菱刺し

昨日はやわい屋さんへ行って来ました。

「菱刺しの世界。」のオープニングイベントでした。

半年程前、絢工房の桂子ちゃんと知り合い、「菱刺しをやっているの」と聞いて・・・。

菱刺しって初めて聞きました。青森の南部の刺し子で、津軽のこぎん刺しは有名だけど、南部ではまた違った菱刺しっていう刺し子があったのよ、と。

その時は違いもわからないし、ピンと来ず、「ふ〜ん。刺し子をされてるのね。見てみたいな。」という軽い気持ちでした。

夫が小学校の途中まで八戸で過ごしてた、と言った時の彼女の食いつきが熱く、東北好き、民芸好きを垣間見たんだけど、まだ私は彼女のディープな面に気付いてはいませんでした。



そして、昨日の個展で。

びっくりした。いやはや、なんていう美しさなのよ!!なんていう仕事量なのよ!

これ、刺繍っていうより、織物みたいな。下地の布か、刺繍か、どっちなのかわかんない程密に刺している作品もあり・・・・。

刺し子の概念超えてるし・・・。

すごすぎて、うまく言葉にならない・・・。


そして、トークショーが行われました。

私の無知さ、歴史への敬意の無さによる疑問がいっぱい沸き上がり、自身に色々な気持ちが食い込んで来るお話会でした。面白かったです。

本で紹介されている南部のたっつけ(野良着ずぼん)の写真に目が釘付け。で、目を疑う。こんな素晴らしく美しく刺し込まれた野良着で泥だらけになっちゃうの?これ晴れ着に刺すんじゃなくて、野良着に刺すの?

麻を育て、収穫し、糸にして、布を織り、そこに刺していく。

刺し子は布を暖かく、丈夫にする為。単なる装飾性ではなく、私達現代の生活からは想像もできない程の過酷な生活があったのだと。でも、そんな過酷な生活の中からこんなにも美しい手仕事が生まれている、ってことをお話会で知り、衝撃。

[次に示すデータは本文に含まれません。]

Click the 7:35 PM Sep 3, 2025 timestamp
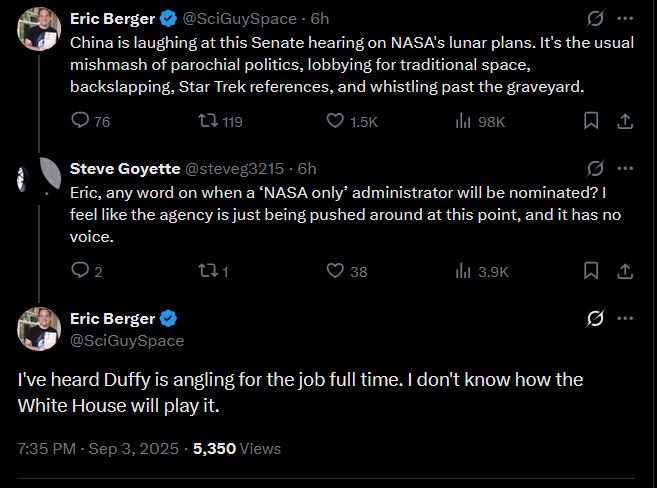The image size is (657, 488). (x=98, y=449)
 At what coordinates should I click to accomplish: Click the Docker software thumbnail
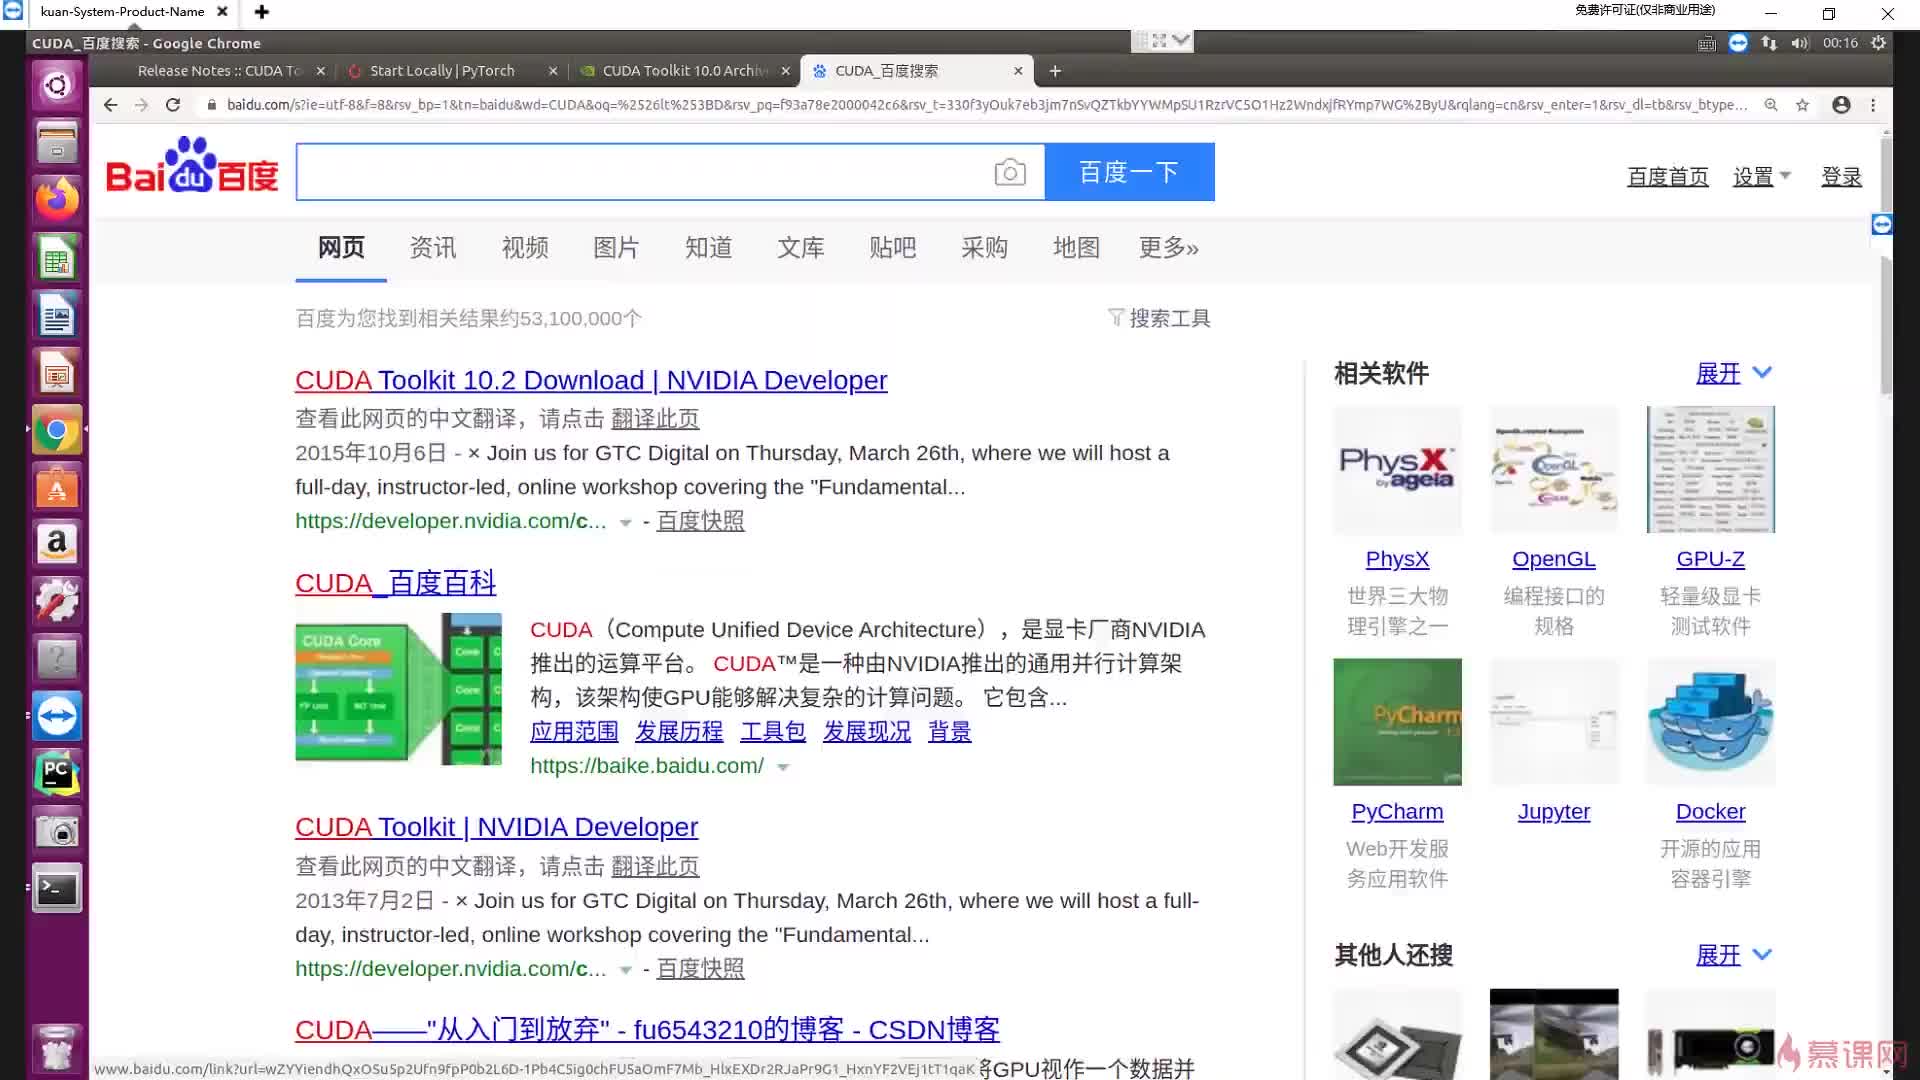(1710, 722)
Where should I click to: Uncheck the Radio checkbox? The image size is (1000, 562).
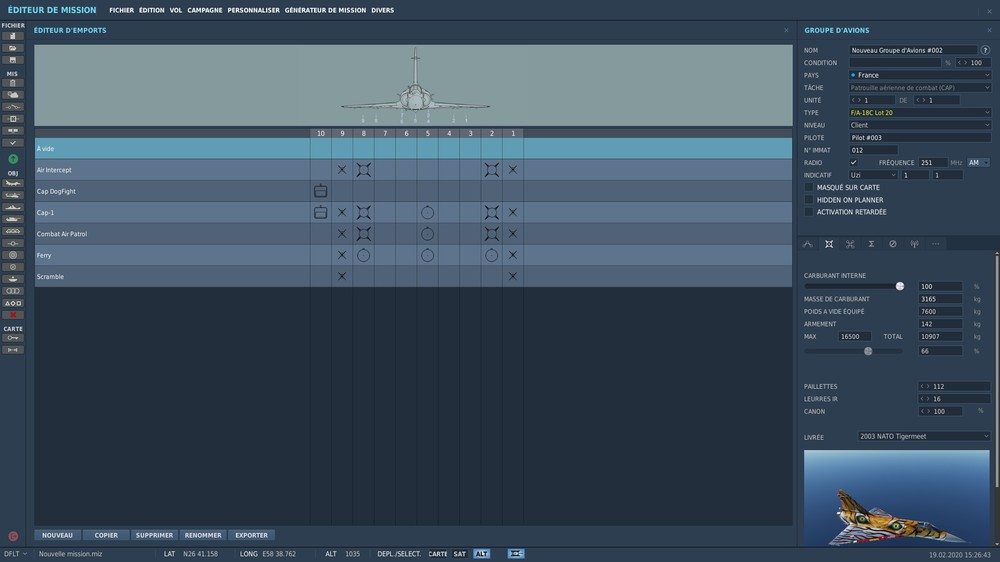[853, 163]
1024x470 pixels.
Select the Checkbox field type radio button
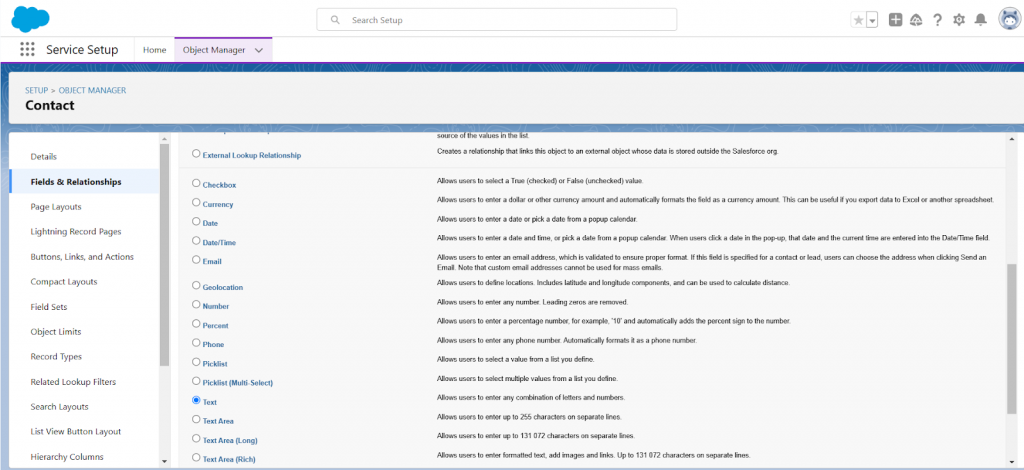(196, 184)
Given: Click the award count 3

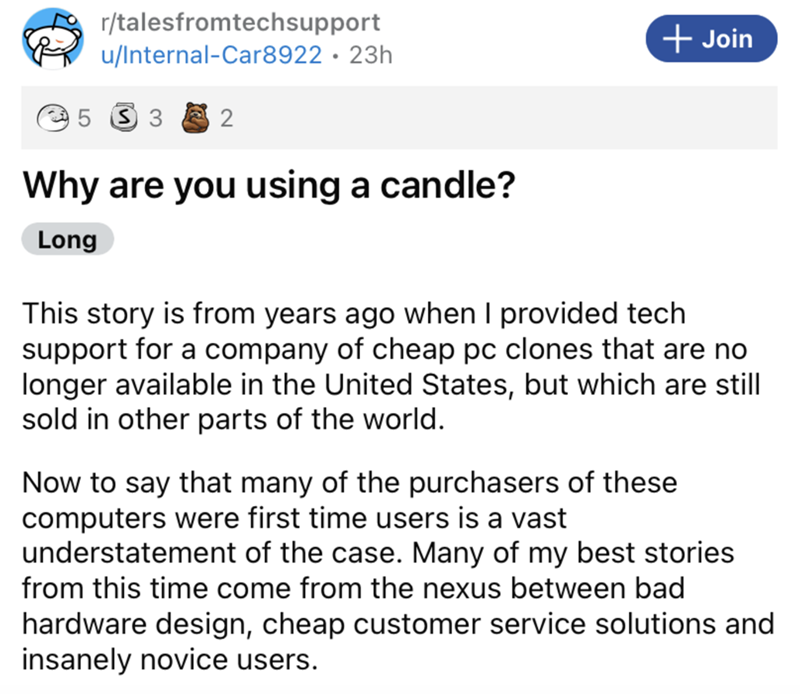Looking at the screenshot, I should (x=154, y=120).
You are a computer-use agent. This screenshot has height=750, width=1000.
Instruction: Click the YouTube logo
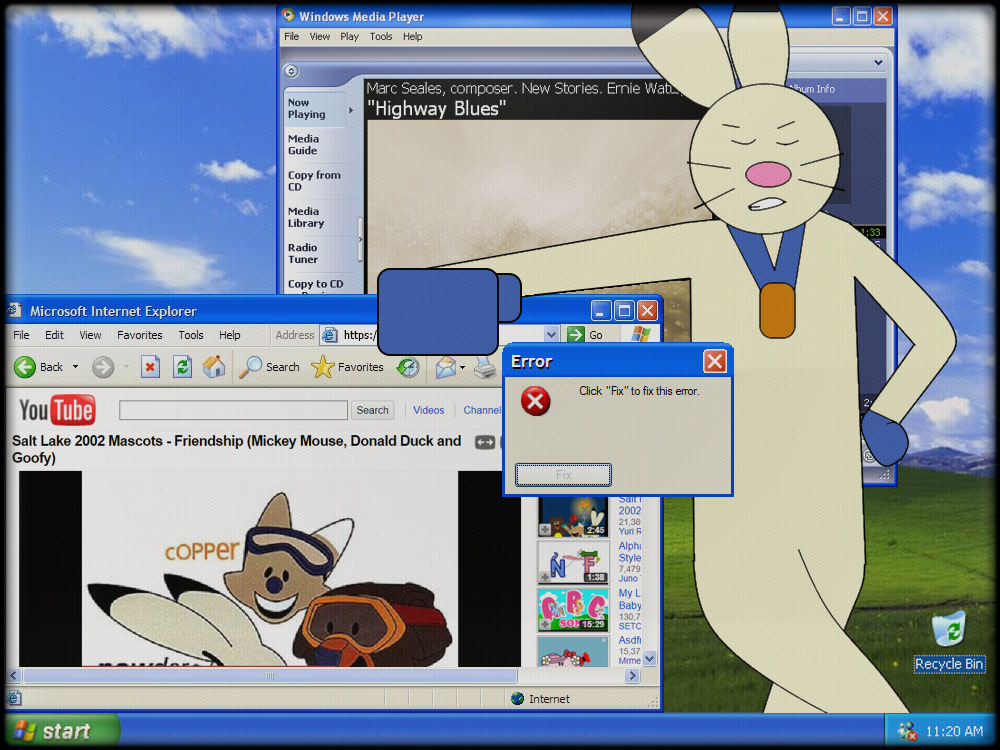[56, 410]
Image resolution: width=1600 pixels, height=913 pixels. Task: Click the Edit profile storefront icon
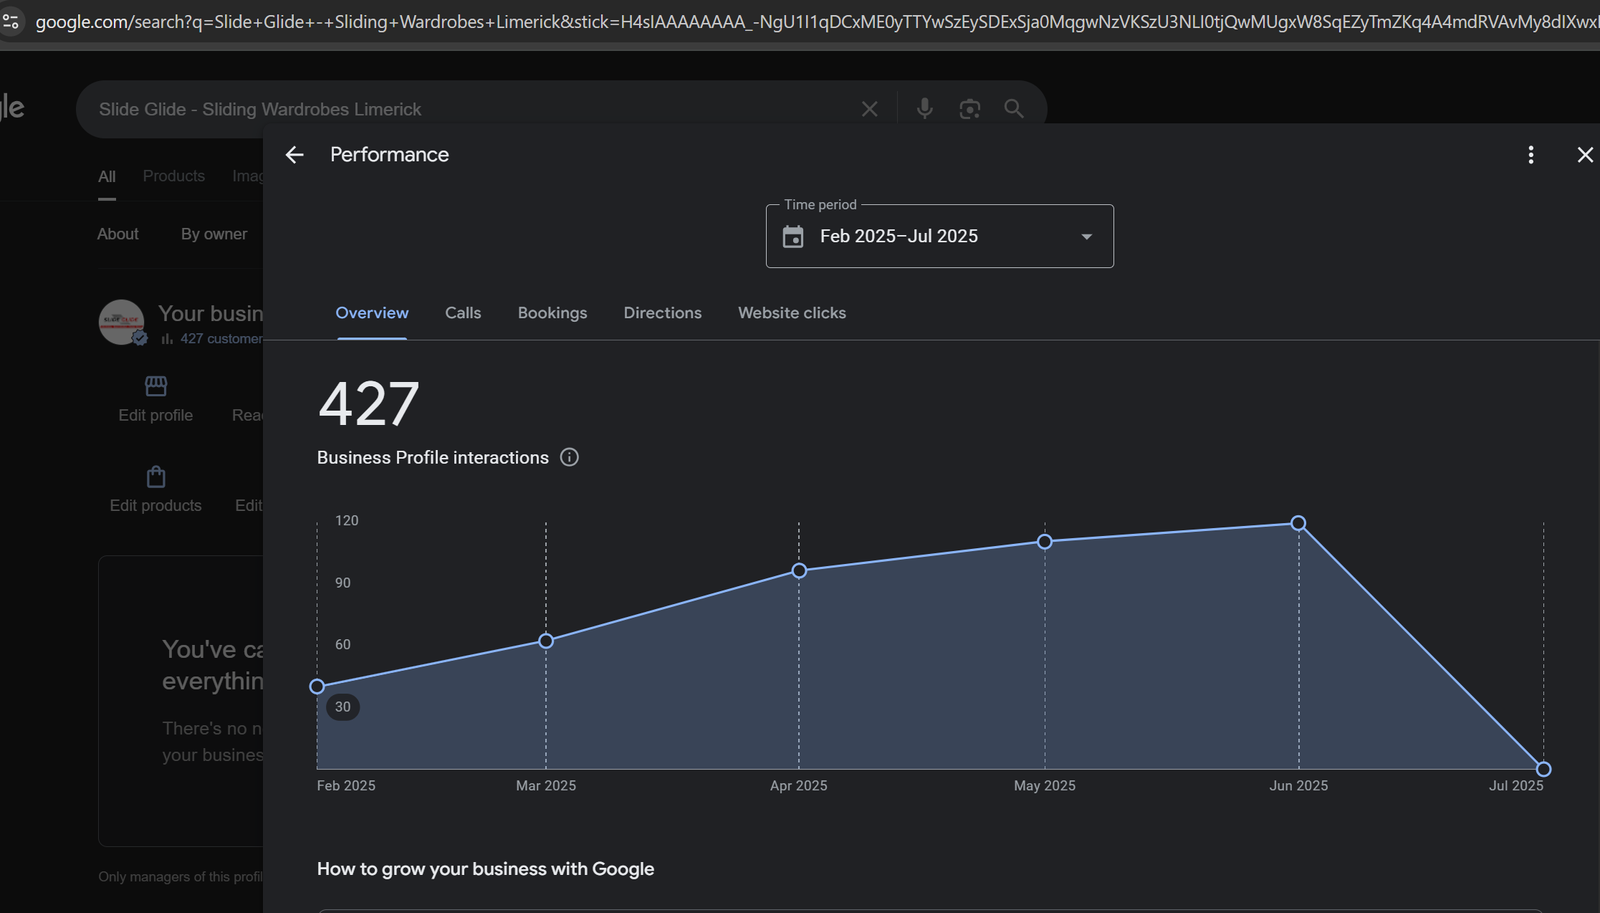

作る生活に近づきたいと思ってきた自分が浅はか過ぎて頭が混乱する。

そして、「昔」と思っている別世界は、たかが数代前の世界で、私のおじいちゃんのおじいちゃんくらいの明治時代まで残っていた生活なのだと。

先祖から流れて来ている自分って存在と明治、江戸時代が繋がっている感覚を私は人生で初めて感じました。


そんなこんな、衝撃的な「菱刺しの世界。」の後には南部地方の郷土料理をザ!民芸な器で頂きました。

長芋すいとん汁、さんごくめし、煮あえっこ、菊のクルミあえ、ニシンのぬた、卵味噌、きんかもち。

お料理を作ってくれたちかこさん、野菜を育てている野村農園さんともお話できて色々教えてもらいました。

すばらしい時間でした。

現代の恵まれた環境に感謝して、この環境の中で手を動かすことの意味、生活を作っていくことの大切さ、祈りや優しさから作られる美。

たくさんの力をもらいました。ありがとう。